Phil and Macy

Phil and Macy

Monday, January 7, 2019

The stages of Phil

Recently I watched the couple of videos on Amazon prime. In both there was someone who was considered "the good guy". In each there was a dark hero who needed to remain anonymous. In their execution of defending "right" they came in contact with a child. Their missions meant that they should remain anonymous but neither could bring themselves to hurt a child. Later on the children ^would draw a person in a scene and then an adult would ask "who is this?". That child would answer "that is the sad man". I am now confined to bed much more than I used to because of the pressure sore. I have a bit more time and think that is usually not good. I thought I would go through some of the stages I go through and other people have to deal with.
When I wake up I am "chipper Phil". I am a more or less pain free except for my trigeminal pain. Some days there is a lot of pain and some days there is none. It has been impossible to figure out why is it is so inconsistent. A banter with whoever is back here. Later on in the morning I started feeling lonelier and more pain come back. I have a wound on my calf that does not seem to heal and is getting more painful. I go from chipper Phil to the next stage which is "apathetic Phil". The home caregivers find me in this stage. My son comes around 1 PM to get me lunch and sometimes he put me back in bed if I have been up for a while. I don't really care about much of anything. I probably spend the most time in a day as "apathetic Phil". I think it is some of my defense because of my quadriplegic condition. I cannot say I have been lonely until I got the pressure sore. Now I feel pretty isolated. My bedroom is not set up for visitors so people just pop in the say hi. None of the three pets we have show me any affectio. Probably most of my day is spent in apathetic Phil mode. One problem with this is that when I read the Bible or listen to a sermon it feels like is not meant for me but somebody else. I still feel like I am transported back to the days when Jesus walked the earth. It just doesn't seem like I fit into it. Having an incurable, untreatable disease a feel like I don't fit into his stories and the epistles.

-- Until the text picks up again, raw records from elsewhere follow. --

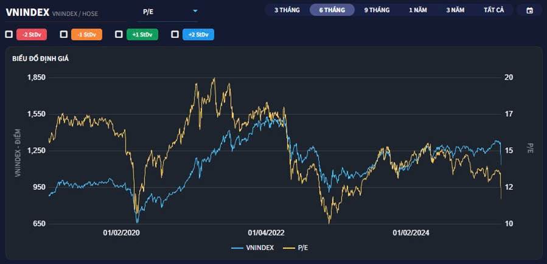Click the 01/04/2022 x-axis date label
The width and height of the screenshot is (547, 264).
[267, 233]
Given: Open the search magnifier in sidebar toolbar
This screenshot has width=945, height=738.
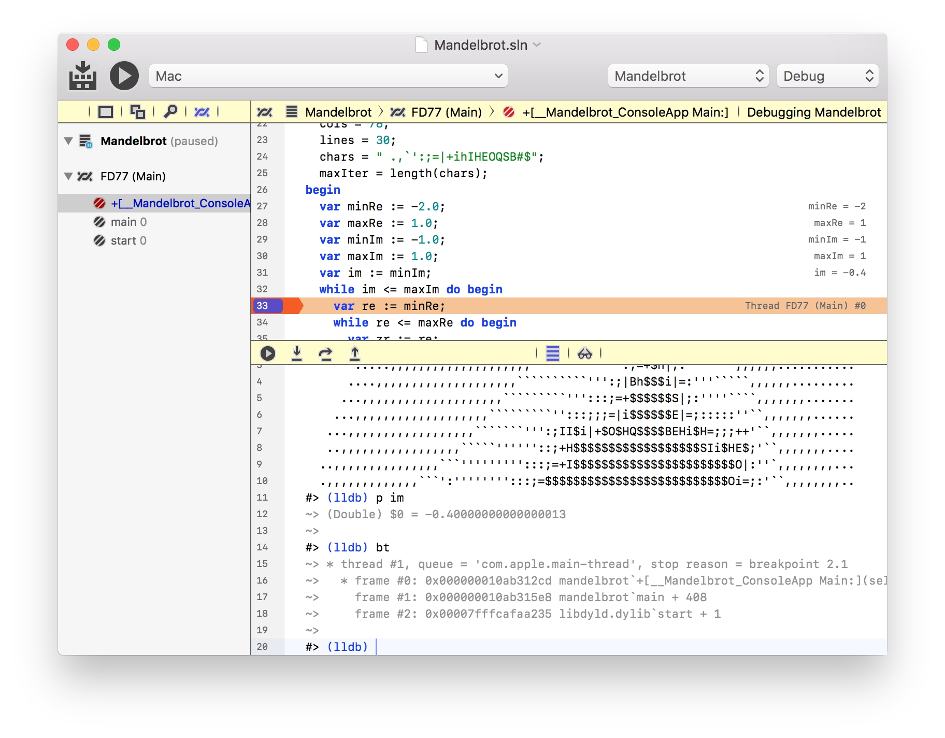Looking at the screenshot, I should [170, 111].
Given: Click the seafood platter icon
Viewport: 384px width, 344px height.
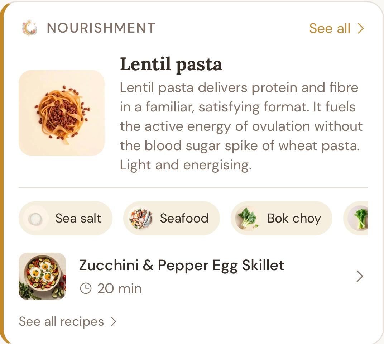Looking at the screenshot, I should coord(140,218).
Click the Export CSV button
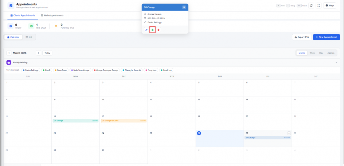 point(301,37)
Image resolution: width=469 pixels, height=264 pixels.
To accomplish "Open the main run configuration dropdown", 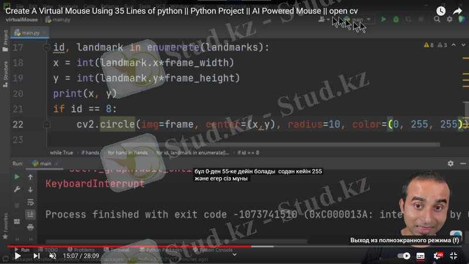I will (359, 19).
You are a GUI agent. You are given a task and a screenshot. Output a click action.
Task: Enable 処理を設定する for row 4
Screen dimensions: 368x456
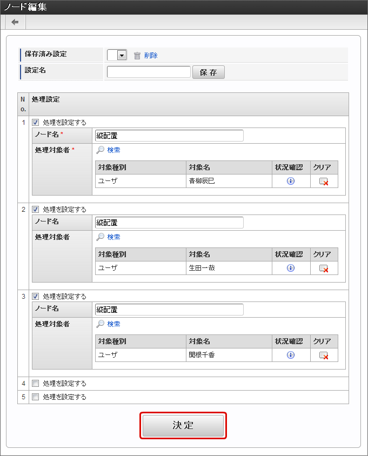click(36, 384)
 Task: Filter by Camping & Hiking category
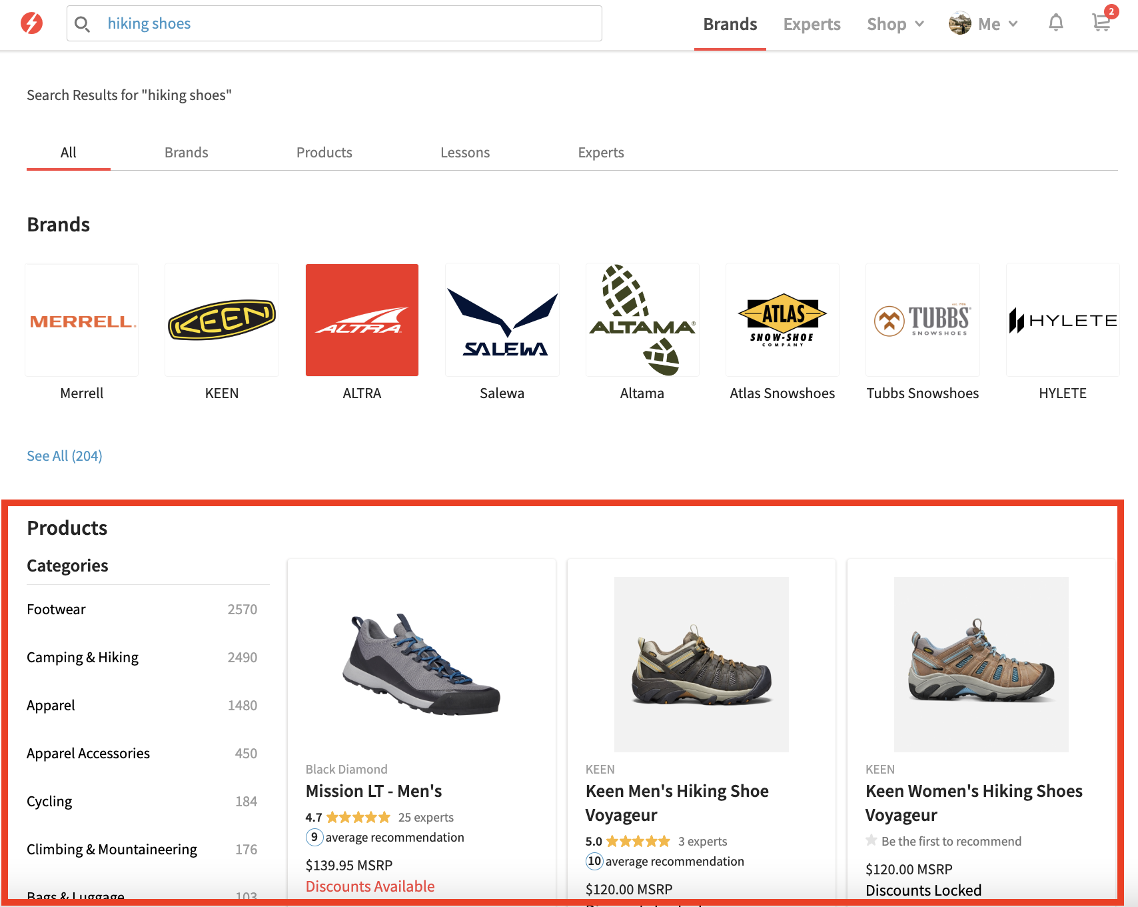point(142,658)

I know I do but that is how I feel.
Apathetic Phil digresses into "sad Phil". This happens after dinner. I started to feel more pain and become very fatigued inside and out. MS fatigue is a strange thing and it is indescribable to those who do not have it. The best I can do as to say is like I am tired from the inside out. Sad Phil is not very pleasant to be around. Apathetic Phil can be distracting I visitors and I turned into "blabbering Phil" I talk and I cannot seem to stop. I want to listen to my visitor but away I go blabbering and blabbering. I visitors are very tolerant and I appreciate their care. So sad Phil feels pretty sorry for himself in any kind of harsh comments to him have a huge impact. Have stories about this when my son's fiancée came to visit over the holidays. She met "sad Phil" first. She handled it fantastically and just rubbed my arm and may have put her had on my shoulder. Her sympathetic heart won me over immediately and I already love her like a daughter.
There is sad Phil and "sadder Phil" you can imagine what that means. Last step is "severely depressed Phil" this Phil has a complete emotional meltdown was sobbing and crying out to God to let me come home. Spiritually I am ready and have been for years. Emotionally it goes up and down the chart depending on my mood. The only one who is seen this stage in my wife. Is usually close to bedtimeOr is this it is during getting ready for. So that is the usual progression and I usually end up as sad Phil each night. I am depressed Phil one or two times a month but usually end up as sad Phil cannot wait to go to bed. Tomorrow is another day and I start the progression allover again. So to be honest this is sort of secret and I feel odd sharing it. Is how each day goes and I want to be as transparent as possible and share the realities this disease. On thing makes me glad that is that I am a very rare case and few people with MS are as bad as I have gotten. I'm glad others do not get this bad. That is the typical day of Phil. I pretty much want to go home to be with the Lord but the bonds I have with my wife and children made me want to stay. I'm want to sign off now my voice is getting mushy and in my voice software can I guess what I want to put down if I say with a mush mouth. Take care dear reader.